Reputation: 21865
I'm trying to figure out a good Loop unrolling for multiplying two matrices .
For example if we wanted to Sum a NxN matrix :
void SumMatrix(int *M, int n, int *result)
{
int i,j;
*result = 0;
for (i=0; i<n; i++)
for (j=0; j<n; j++)
*result += M[j][i];
}
We can do this :
void SumMatrix(int *M, int n, int *result)
{
int i;
int size = n*n;
int last = size%8;
int acc1 = 0;
int acc2 = 0;
int *pEnd = M+size-last;
for (; M<pEnd; M+=8)
{
acc1 += (*M + *(M+1)) + (*(M+2) + *(M+3));
acc2 += (*(M+4) + *(M+5)) + (*(M+6) + *(M+7));
}
/* adding the last entries */
while (last--)
acc1 += *(M++);
*result = acc1+acc2;
}
But I've tried to find a (GOOD) way to multiply 2 matrices , however found none at the moment .
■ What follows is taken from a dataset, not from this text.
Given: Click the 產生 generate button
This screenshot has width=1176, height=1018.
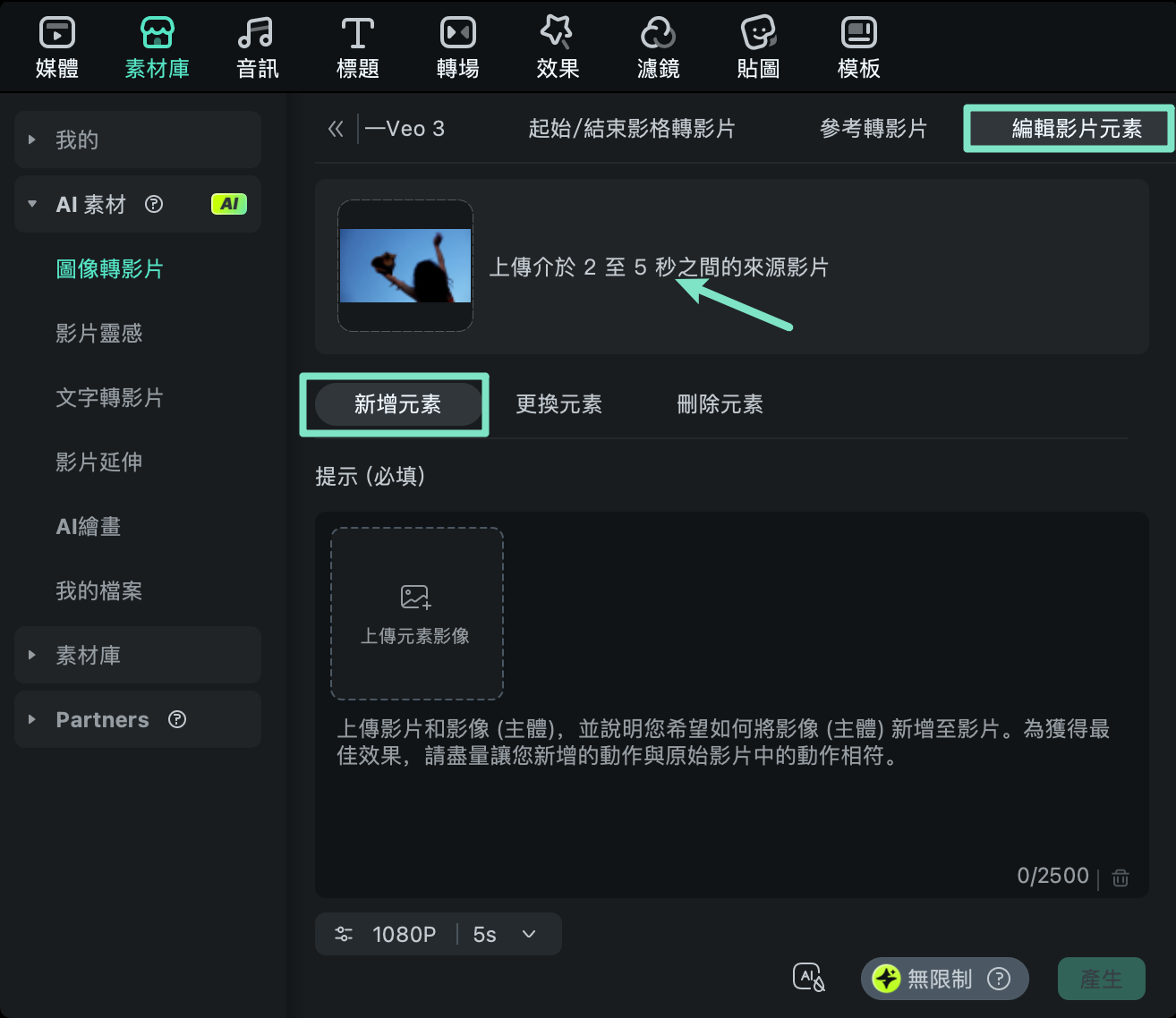Looking at the screenshot, I should [x=1102, y=979].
Remark : this is no homework task , I have an exam today and just thought about this question , I think it could be a fine question for an exam , don't you ?
I'd appreciate any help
Regards
Ron
Upvotes: 0
Views: 4296
Reputation: 448
Look how complex the ATLAS project is, which provides an optimized version of a BLAS library (based primarily on matrix multiplication). It should consider not only thread-level parallelism, but the memory hierarchy (not only unrolling, but cache tiling and register tiling, software pipelining and so forth). It's usually written by hands or optimized by the "auto-tuner", like ATLAS. In case you want to unravel thread-level parallelism, you'd better to use a "tiled algorithm" and spread the resulting tiles computation between your threads.
Upvotes: 0
Reputation: 7548
Most compilers will do the unrolling for you (you might need to turn on a flag, or set it to an optimization level - I believe -funroll-loops
does it for gcc).
Also, with your question, the fact that it is a 2D matrix doesn't matter, since you are adding all the numbers up. If you are limited to a single process/thread, adding the numbers up sequentially will be the fastest because that has optimal caching performance. You might get some benefit out of SSE or vector instructions; again, today's compilers can do these for you with such a simple problem.
Upvotes: 2